Commette ripetutamente crimini in Fvg nel 2011, poi sparisce: rintracciato ed arrestato 11 anni dopo!
Nella giornata del 19 agosto, personale della Squadra Mobile della Questura di Udine, in collaborazione con quello della Polizia di Frontiera di Milano Linate, ha dato esecuzione ad un ordine per la carcerazione, disposto dalla locale Procura il 16 dicembre 2019, nei confronti di un 36 enne cittadino albanese.
Il predetto deve scontare una condanna alla pena di anni 6, mesi 1 e giorni 8 di reclusione, emessa dal Tribunale di Udine, per fatti occorsi a Udine ed in provincia fra il 2011 ed il 2015.
L’uomo era parte attiva di un sodalizio, composto da altri connazionali, dedito ad azioni predatorie in danno di abitazioni.
Una prima condanna è giunta a seguito del fermo dell’uomo e di altri 3 connazionali, avvenuto nell’ottobre del 2011, quando furono sorpresi in un immobile della bassa friulana, dove avevano nascosto la refurtiva dei sette furti commessi nella stessa zona nei giorni antecedenti.
Nella circostanza, Il valore dei beni rinvenuti era stato stimato in almeno 30.000 Euro, e comprendeva monili in oro, telefonini e computer.
Dopo un periodo di carcerazione in regime di misura cautelare, l’uomo veniva rilasciato.
Il giorno di ferragosto del 2015, a Lignano Sabbiadoro (Ud) veniva deferito in stato di libertà perché ritenuto responsabile, unitamente ad un connazionale, di aver perpetrato il furto nell’abitazione di un imprenditorie udinese.
Nella circostanza, veniva recuperato l’intero bottino del furto, stimato in circa 20.000 Euro, che comprendeva fra gli altri, orologi di pregio ed alcuni gioielli.
L’uomo in Italia era titolare di regolare soggiorno, e da prima era domiciliato nella località balneare di Lignano e successivamente si trasferiva a Vercelli.

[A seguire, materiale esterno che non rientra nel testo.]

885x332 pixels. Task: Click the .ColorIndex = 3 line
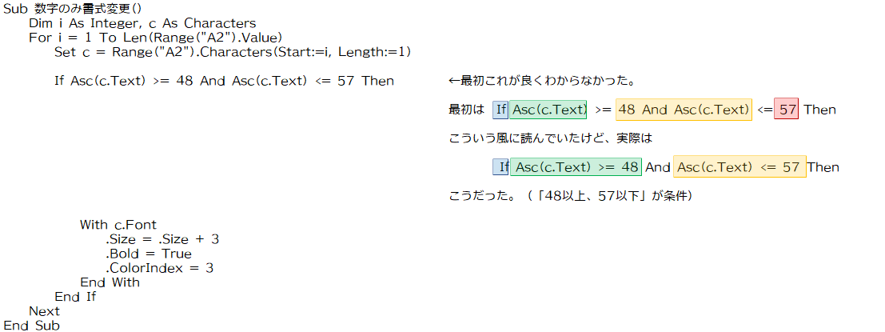[x=159, y=268]
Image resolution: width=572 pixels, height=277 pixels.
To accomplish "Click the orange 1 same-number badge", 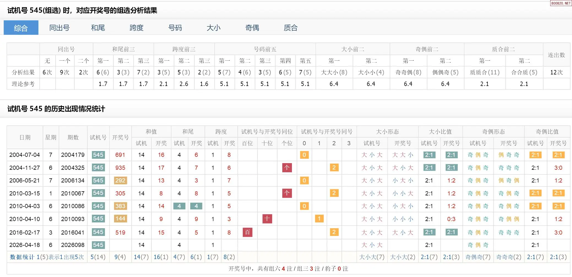I will [319, 219].
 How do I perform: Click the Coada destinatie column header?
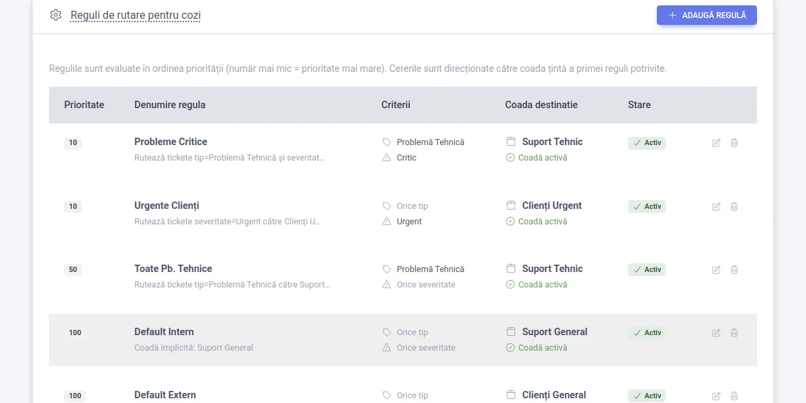coord(541,105)
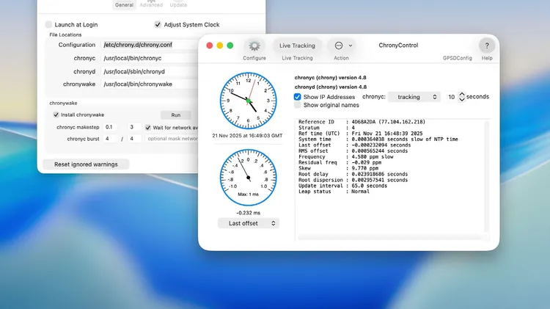Open the chronyc tracking dropdown
The height and width of the screenshot is (309, 550).
click(414, 97)
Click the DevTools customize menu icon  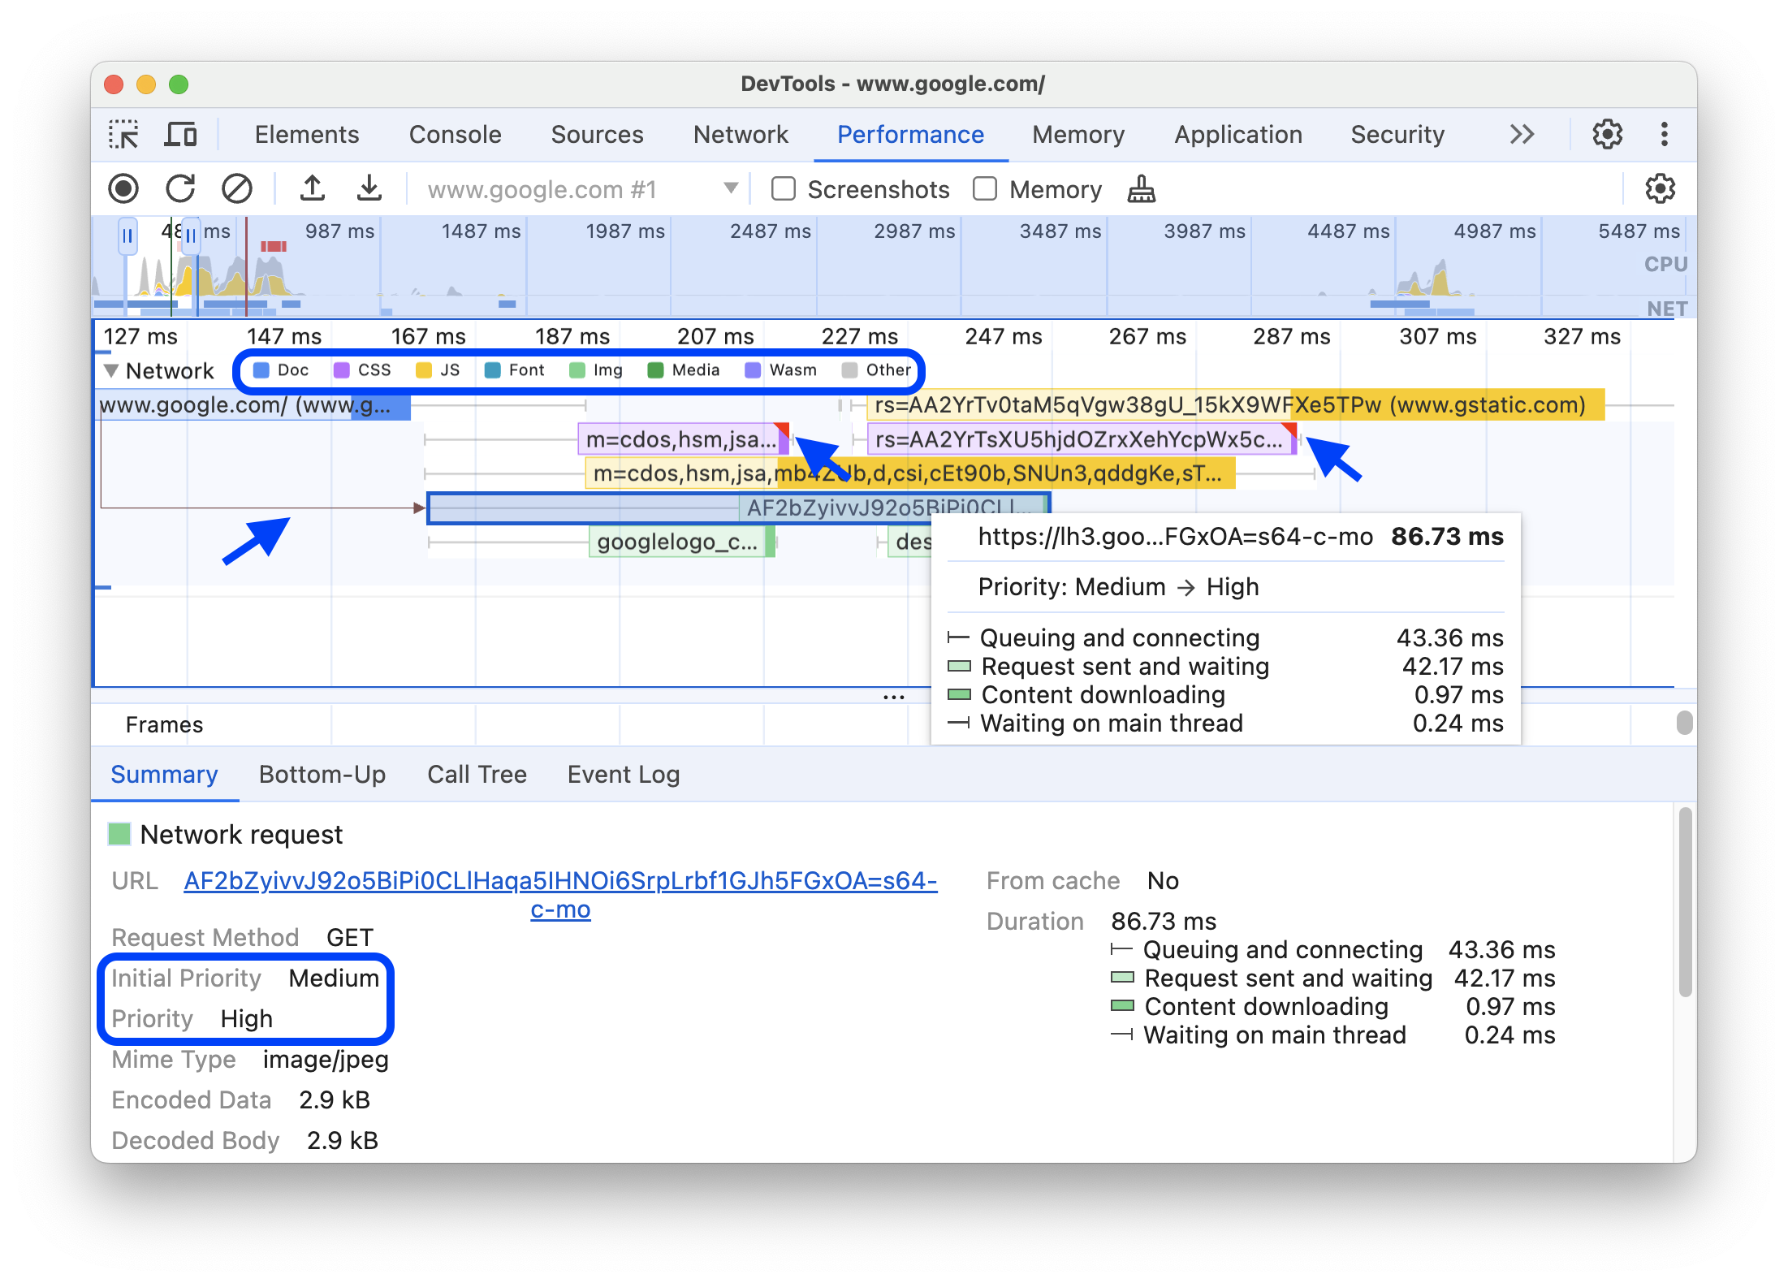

Dopo l’emissione del provvedimento di carcerazione, le verifiche davano conto che questi alla fine del 2018 lasciava l’Italia, trasferendosi per pochi mesi in Germania e di seguito in Belgio, dove veniva tratto in arresto, sempre per la commissione di reati predatori.
A soddisfatta giustizia belga, l’uomo, in esecuzione del Mandato di Arresto Europeo che la Procura di Udine aveva tempestivamente predisposto, veniva estradato in Italia, e dopo gli atti di rito, associato presso il carcere di Pavia.